Ok, here is what I have for the proof of this conjecture. Let me know if I'm on the right path? all input appreciated.
There exist integers $j$, $k$, and $m$, such that, $b = aj $ and $ c = ajk.$ Then $c = ajk $ (substituting $aj$ for $b$) let $m = jk$, then $c = ma, => a|c.$
Note that,
$$a|b \implies b=ma \,,$$
and
$$ b|c \implies c =nb \implies c = nma \implies c = q a \implies a|c \,,$$
for $m,n,q \in \mathbb{Z}$ and $q=nm.$
Since you given a/b, this means b=ka for some k-interger. Also b/c implies that c=lb for some interger l. now, substituting b-ka into c=lb gives
c=lka.....>>>c=lk(a)>>>>we conclude a can divide c
Hence a/c N:B_ the / is not a mathematical symbol for "divides" but rather use |...its just that i like it...lol
(In this answer all variables are integers, i.e., elements of $\mathbb{Z}$.)
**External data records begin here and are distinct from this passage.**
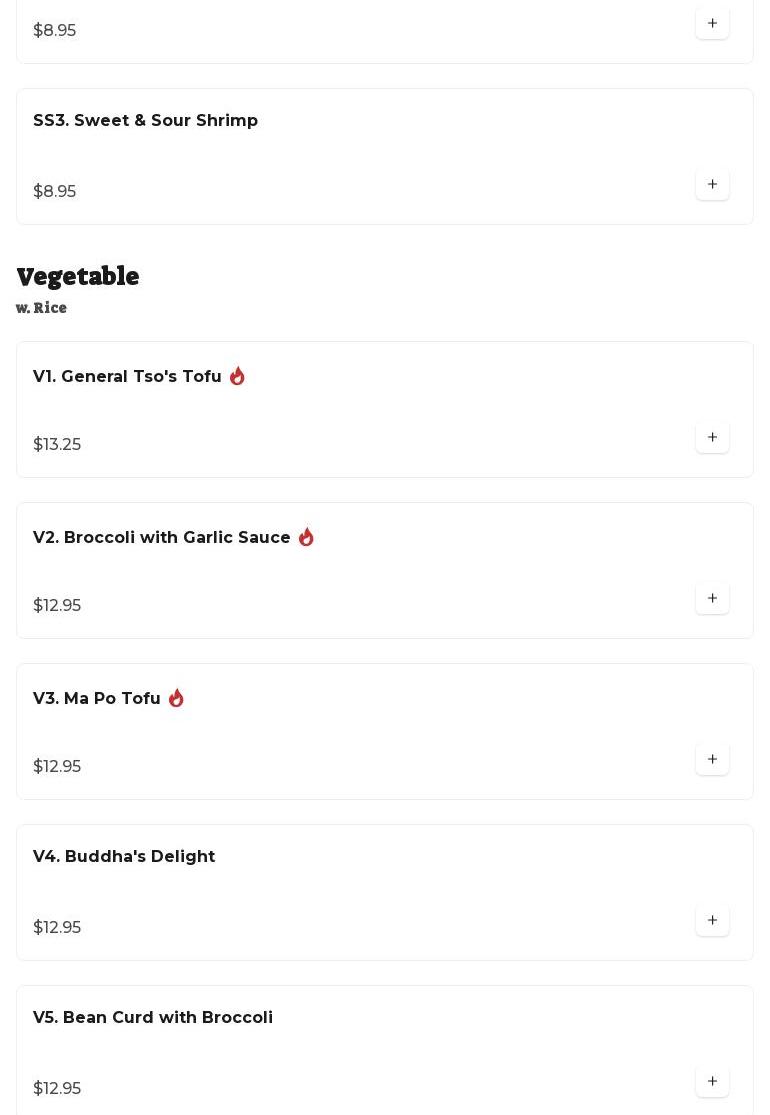Click plus button in card above Sweet & Sour Shrimp
This screenshot has width=770, height=1115.
[712, 24]
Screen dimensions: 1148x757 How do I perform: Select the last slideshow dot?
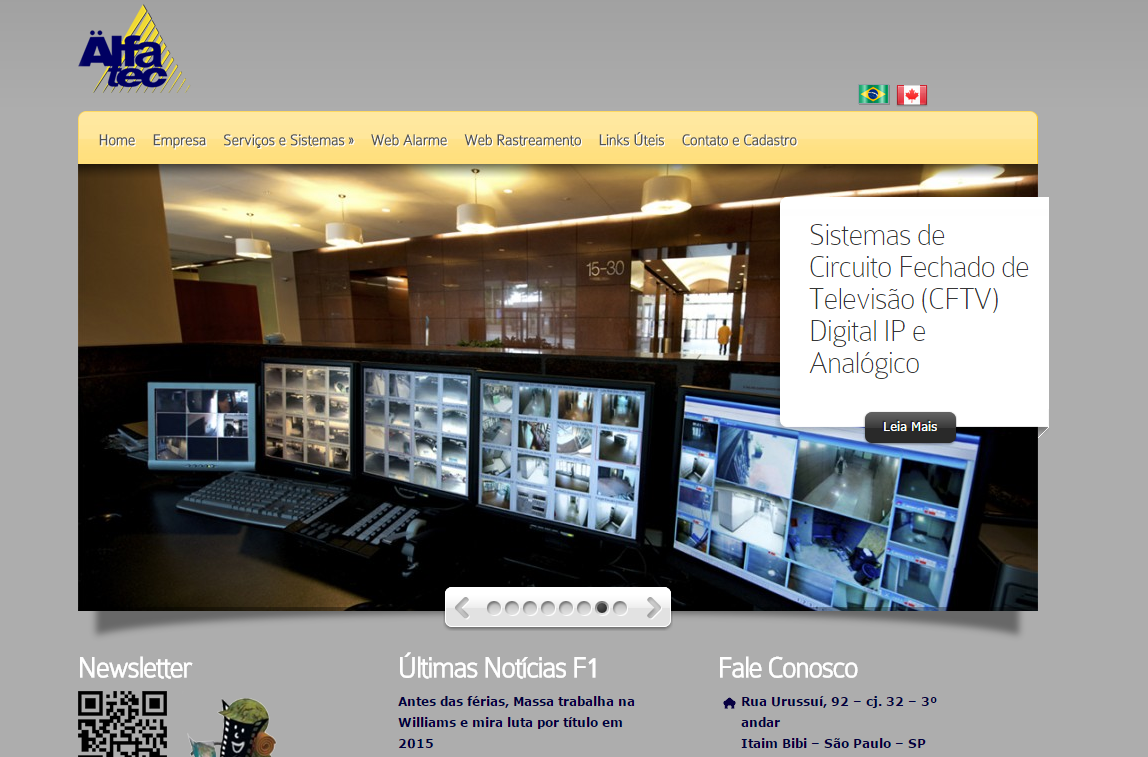620,608
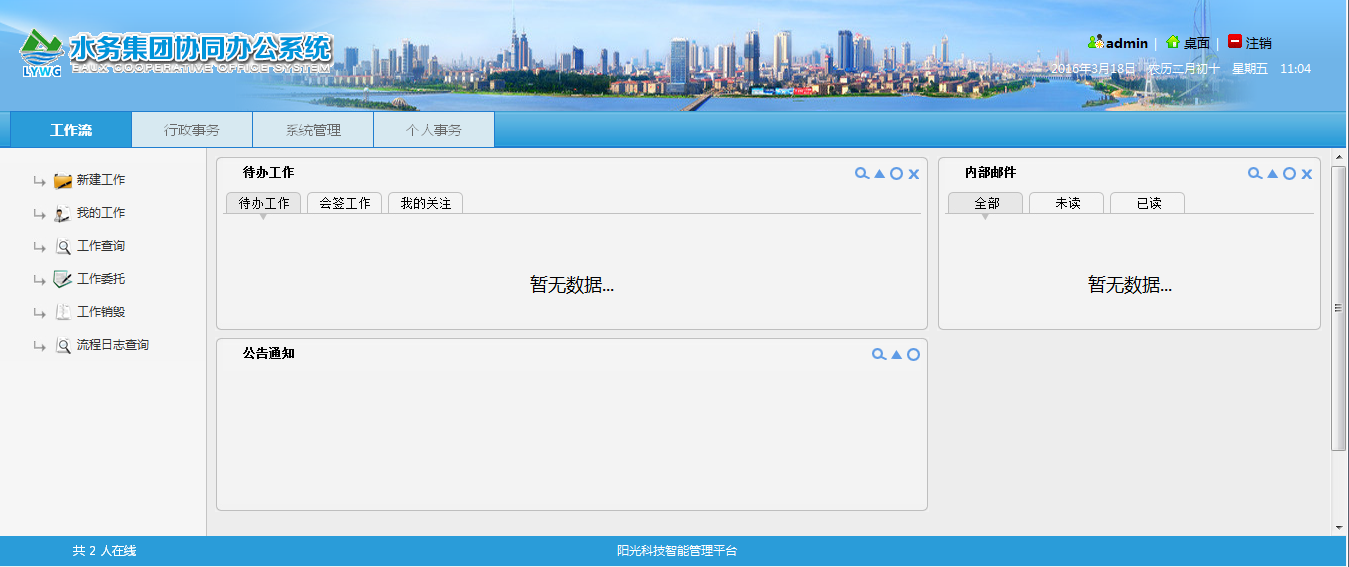Click the 我的工作 person icon

pyautogui.click(x=63, y=214)
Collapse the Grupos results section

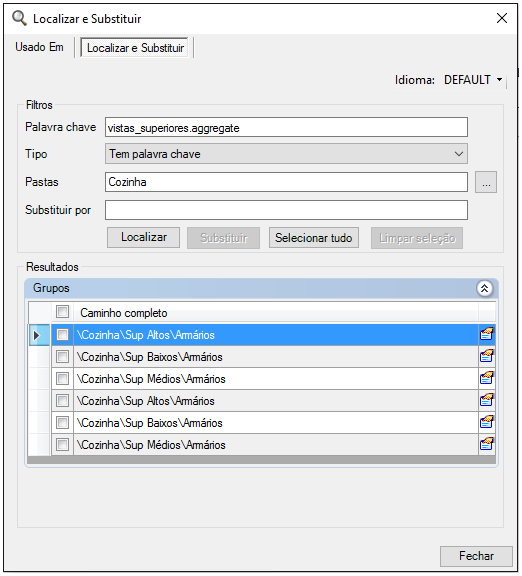tap(485, 288)
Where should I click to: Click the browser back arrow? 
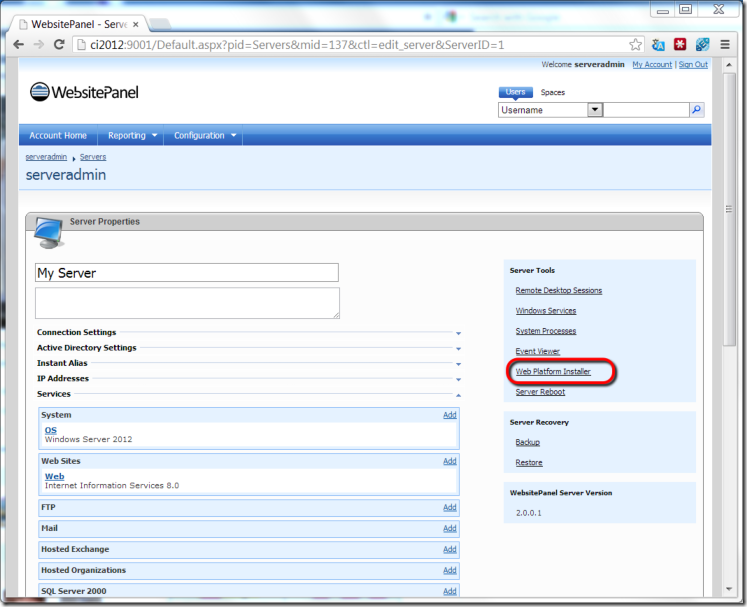click(18, 45)
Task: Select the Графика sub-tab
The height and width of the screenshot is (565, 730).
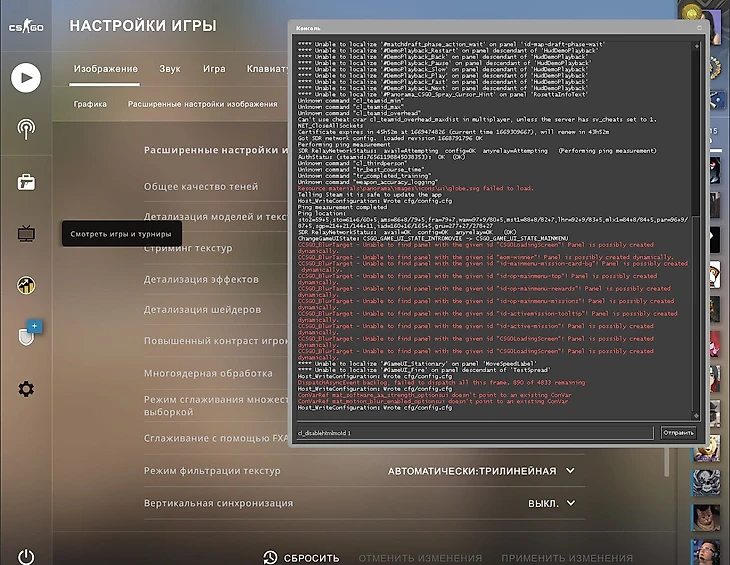Action: 90,103
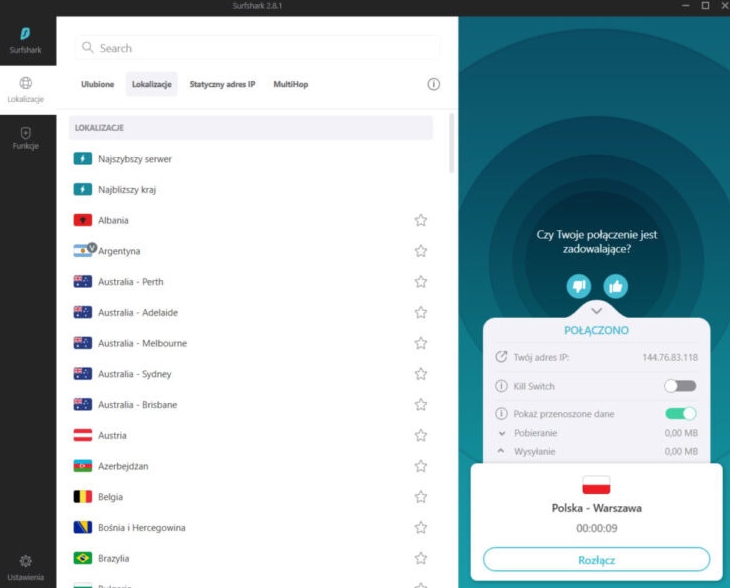Expand the Pobieranie download row chevron

(x=502, y=433)
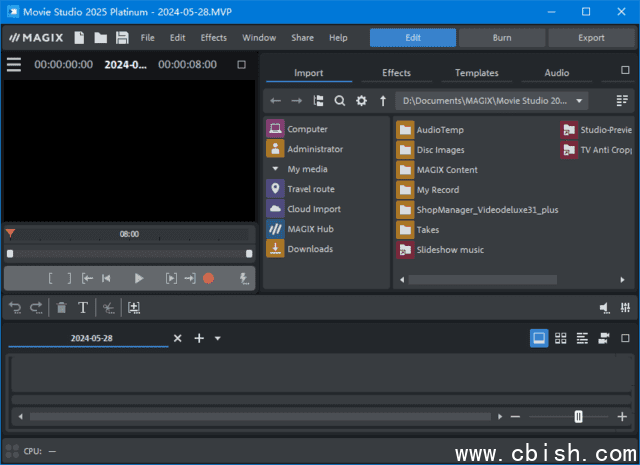Switch to scene overview grid mode

[x=561, y=338]
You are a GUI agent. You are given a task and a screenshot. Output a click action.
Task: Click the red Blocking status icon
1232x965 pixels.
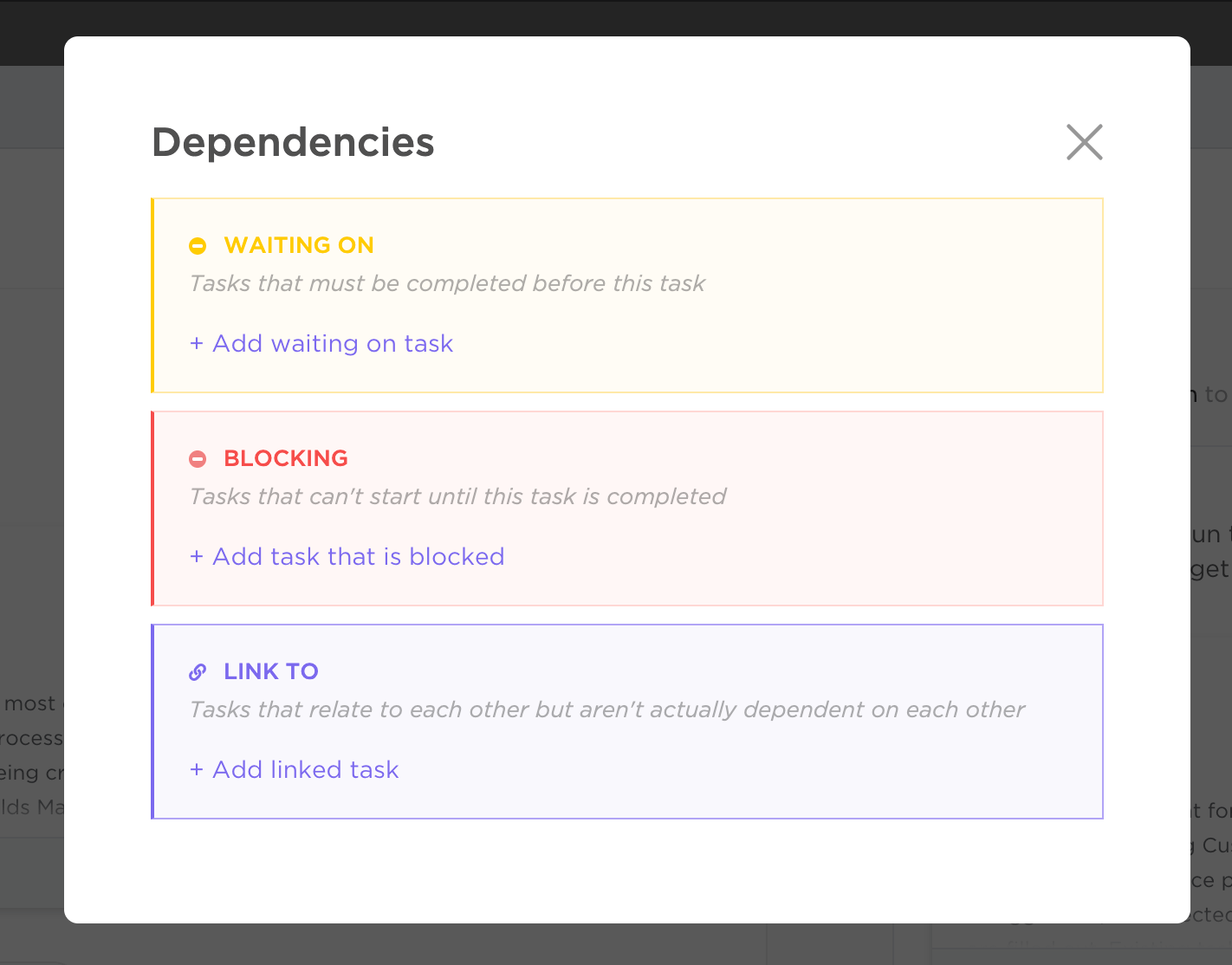coord(198,459)
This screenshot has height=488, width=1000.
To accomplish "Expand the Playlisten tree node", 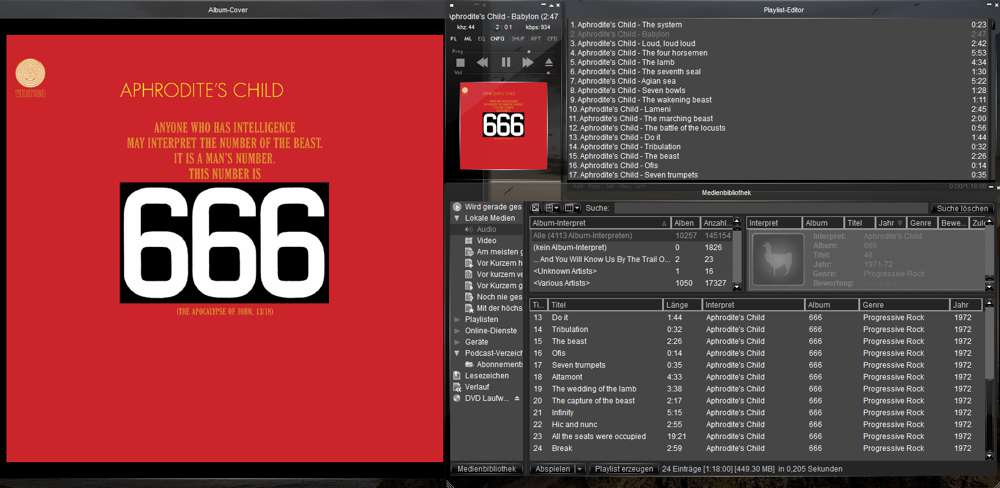I will [x=457, y=319].
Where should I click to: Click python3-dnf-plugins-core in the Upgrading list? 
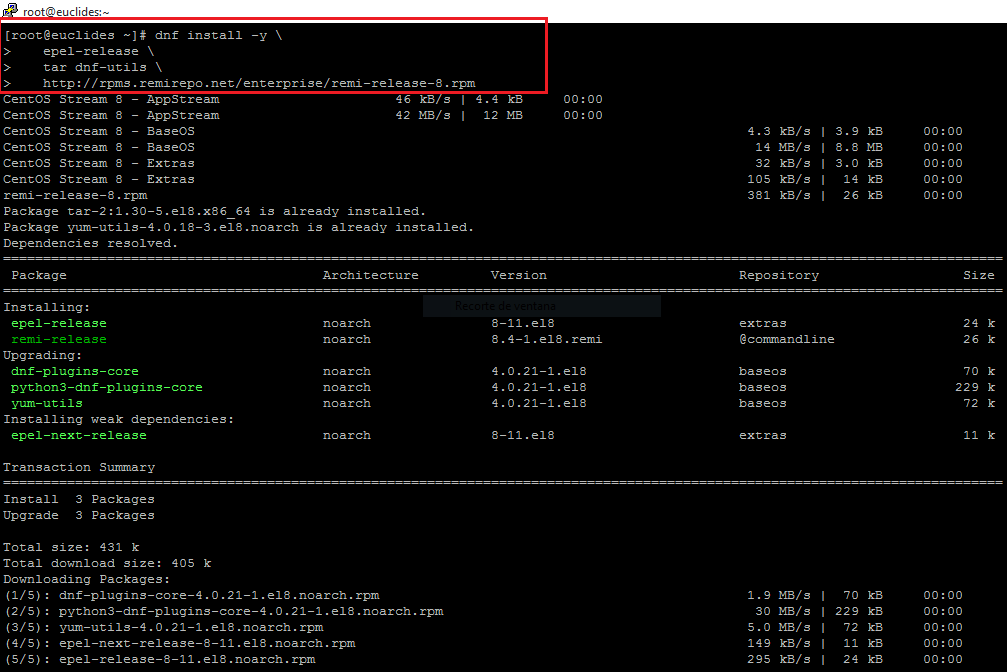coord(107,387)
By the definition of divisibility we are given that $\;n * a = b\;$ and $\;m * b = c\;$ for some $\;n\;$ and $\;m\;$. Now we are asked to find a $\;k\;$ which makes $\;k*a = c\;$:
\begin{align} & k*a = c \\ \equiv & \;\;\;\;\;\text{"use the only fact we know about $\;c\;$"} \\ & k*a = m*b \\ \equiv & \;\;\;\;\;\text{"use the other fact"} \\ & k*a = m*n*a \\ \Leftarrow & \;\;\;\;\;\text{"weaken using Leibniz' rule -- to achieve our goal"} \\ & k = m*n \\ \end{align}
Therefore we have found such a $\;k\;$, and hence proved $\;a|c\;$.